▶ [Work instruction] Word for word, restate the lines of the listing from the one that holds "The height and width of the screenshot is (720, 1280)." through the very last line, and nothing more.

[[ Entries shown open ]]

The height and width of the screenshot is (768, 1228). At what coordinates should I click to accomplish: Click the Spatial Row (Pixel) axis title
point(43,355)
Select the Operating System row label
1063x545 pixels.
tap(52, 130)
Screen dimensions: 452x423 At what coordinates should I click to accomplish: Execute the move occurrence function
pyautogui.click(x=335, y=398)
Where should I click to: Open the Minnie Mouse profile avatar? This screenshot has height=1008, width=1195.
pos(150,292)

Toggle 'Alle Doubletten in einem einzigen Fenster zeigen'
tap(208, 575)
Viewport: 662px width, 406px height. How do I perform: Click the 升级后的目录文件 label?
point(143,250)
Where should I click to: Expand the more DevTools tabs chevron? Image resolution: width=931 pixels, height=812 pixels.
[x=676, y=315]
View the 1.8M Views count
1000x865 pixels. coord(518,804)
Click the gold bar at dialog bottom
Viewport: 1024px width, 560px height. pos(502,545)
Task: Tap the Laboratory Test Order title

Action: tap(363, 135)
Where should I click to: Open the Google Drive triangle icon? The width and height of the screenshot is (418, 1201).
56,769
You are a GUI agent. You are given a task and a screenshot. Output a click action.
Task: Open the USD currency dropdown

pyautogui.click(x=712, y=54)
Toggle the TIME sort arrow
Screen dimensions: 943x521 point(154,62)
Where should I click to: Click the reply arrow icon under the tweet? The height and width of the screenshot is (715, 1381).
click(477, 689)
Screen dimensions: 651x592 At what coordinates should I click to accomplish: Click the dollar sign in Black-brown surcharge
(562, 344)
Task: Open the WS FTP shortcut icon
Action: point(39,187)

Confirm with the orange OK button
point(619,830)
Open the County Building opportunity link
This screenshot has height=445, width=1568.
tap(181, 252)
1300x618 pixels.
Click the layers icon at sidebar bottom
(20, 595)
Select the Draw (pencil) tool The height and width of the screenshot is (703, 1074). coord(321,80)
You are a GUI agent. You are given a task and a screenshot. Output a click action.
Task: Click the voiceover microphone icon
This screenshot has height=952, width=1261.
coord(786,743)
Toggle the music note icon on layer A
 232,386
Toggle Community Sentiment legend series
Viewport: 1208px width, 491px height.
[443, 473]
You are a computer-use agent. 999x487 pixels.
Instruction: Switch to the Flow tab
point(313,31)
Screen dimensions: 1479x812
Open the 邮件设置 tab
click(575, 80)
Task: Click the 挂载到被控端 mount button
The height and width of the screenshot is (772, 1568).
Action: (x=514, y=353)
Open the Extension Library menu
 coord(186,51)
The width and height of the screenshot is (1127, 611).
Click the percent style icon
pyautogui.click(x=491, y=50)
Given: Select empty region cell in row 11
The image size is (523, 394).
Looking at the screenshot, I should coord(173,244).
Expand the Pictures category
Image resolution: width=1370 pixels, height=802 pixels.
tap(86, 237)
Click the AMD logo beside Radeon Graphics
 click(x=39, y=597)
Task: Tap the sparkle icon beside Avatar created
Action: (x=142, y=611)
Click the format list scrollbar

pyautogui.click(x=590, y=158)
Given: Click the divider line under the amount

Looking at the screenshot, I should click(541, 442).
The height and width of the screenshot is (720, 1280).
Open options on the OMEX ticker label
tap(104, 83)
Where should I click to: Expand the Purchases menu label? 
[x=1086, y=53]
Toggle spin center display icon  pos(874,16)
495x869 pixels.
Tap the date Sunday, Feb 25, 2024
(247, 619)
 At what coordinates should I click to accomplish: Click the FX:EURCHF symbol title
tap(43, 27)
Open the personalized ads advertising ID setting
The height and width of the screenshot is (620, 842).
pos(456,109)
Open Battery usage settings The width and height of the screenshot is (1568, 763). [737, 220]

[[ Entries shown closed ]]

▶ [Answer section]
The height and width of the screenshot is (720, 1280).
Open options on the OMEX ticker label
tap(104, 83)
Where should I click to: Expand the Purchases menu label? 
[x=1086, y=53]
Toggle spin center display icon  pos(874,16)
495x869 pixels.
Tap the date Sunday, Feb 25, 2024
(247, 619)
 At what coordinates should I click to accomplish: Click the FX:EURCHF symbol title
tap(43, 27)
Open the personalized ads advertising ID setting
The height and width of the screenshot is (620, 842).
pos(456,109)
Open Battery usage settings The width and height of the screenshot is (1568, 763). [737, 220]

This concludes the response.